The Adams administration has been devastating for education, both for CUNY and New York City public schools. The United Federation of Teachers is suing the administration over its deep cuts to the city’s schools. The New York Times reported that the mayor “would reverse a small portion of previously announced cuts to New York City’s education budget that would have slashed money for dozens of high-needs schools.” But the damage is still immense – cuts have even forced schools to thin out their lunch options for students.
FIGHT FOR EDUCATION
“There is a big war on children and education happening at City Hall,” said Jessica Ramos, the chair of the state senate’s labor committee. “Education money is sacred. Children’s money is sacred.”
The fight is on for the PSC to secure city and state budget agreements that address CUNY’s needs.
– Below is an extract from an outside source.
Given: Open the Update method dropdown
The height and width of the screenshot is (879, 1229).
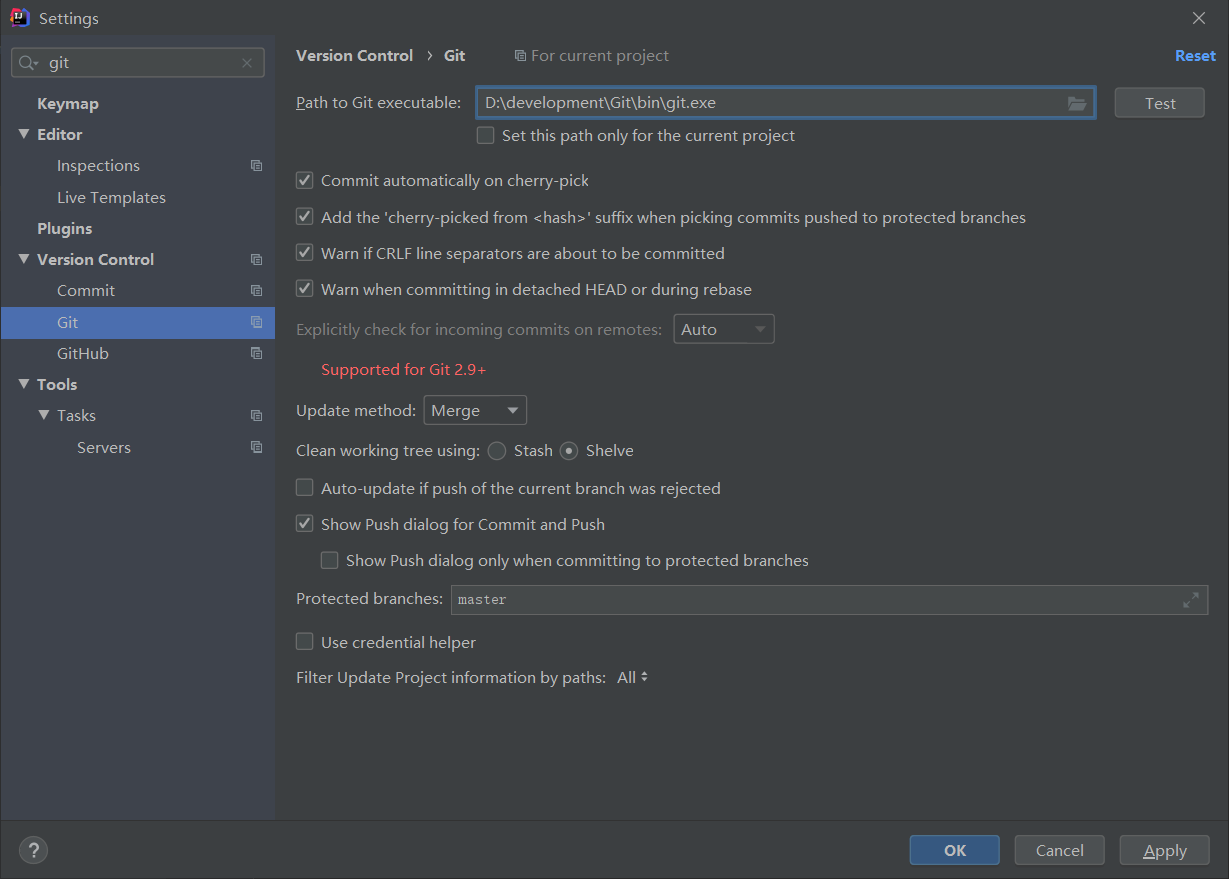Looking at the screenshot, I should click(474, 409).
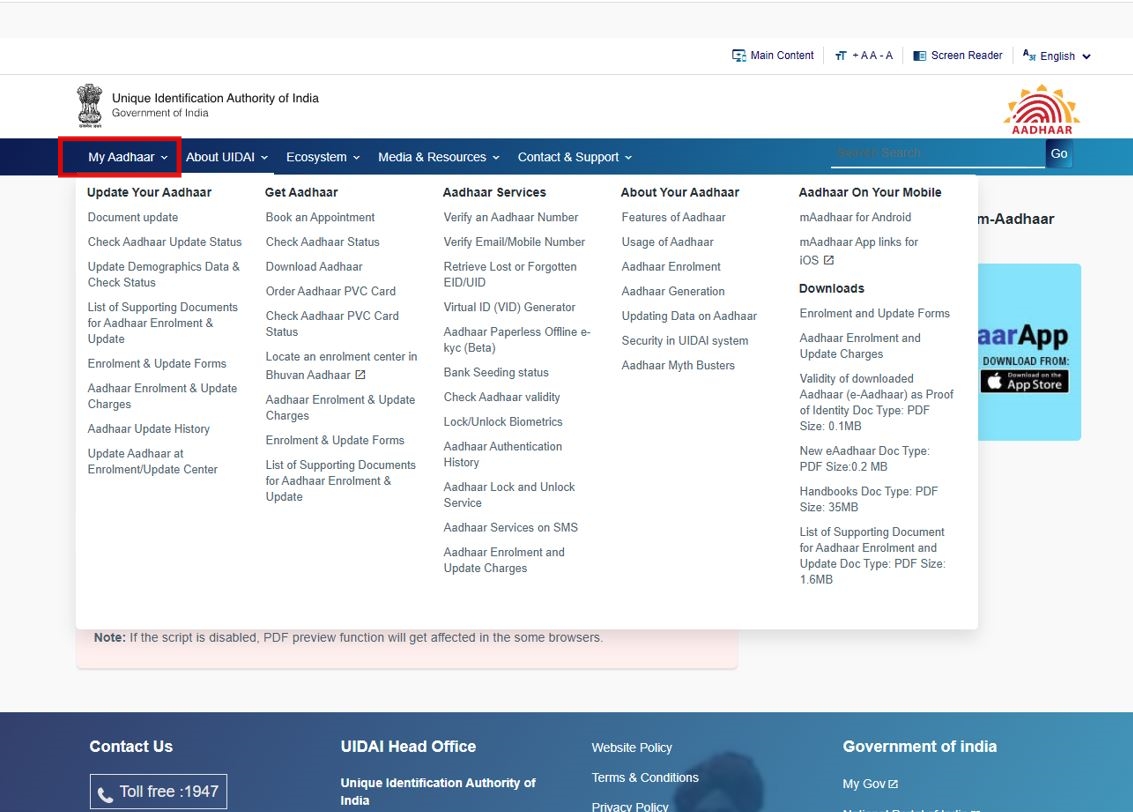Click in the search input field

(x=935, y=153)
The governor will negotiate with the state assembly and senate in February and March until a budget is reached, while the mayor and the City Council, led by Council Speaker Adrienne Adams, must come to a final agreement by the summer.
This means the PSC will be mobilizing. PSC members and CUNY students will travel to Albany to lobby lawmakers, and they will meet locally with state and city lawmakers, pressing them to invest in public higher education.
DEMOCRATIC DOCUMENT
“Both the state and city budgets are public documents that are part of a democratic process, and it’s in the interest of everybody at CUNY, for each and every PSC member, to get involved and agitate around the budgets for the future of CUNY,” said Susan Kang, an associate professor of political science at John Jay College and a member of the PSC Executive Council.
Kang added that the mayor’s austerity budgets are framed around the need to cut spending in order to avert an impending fiscal disaster. But she argued that PSC members shouldn’t buy into the fearmongering. “There’s always more money; these are artificial crises that he manufactures,” she said. “We can’t allow him to do this.”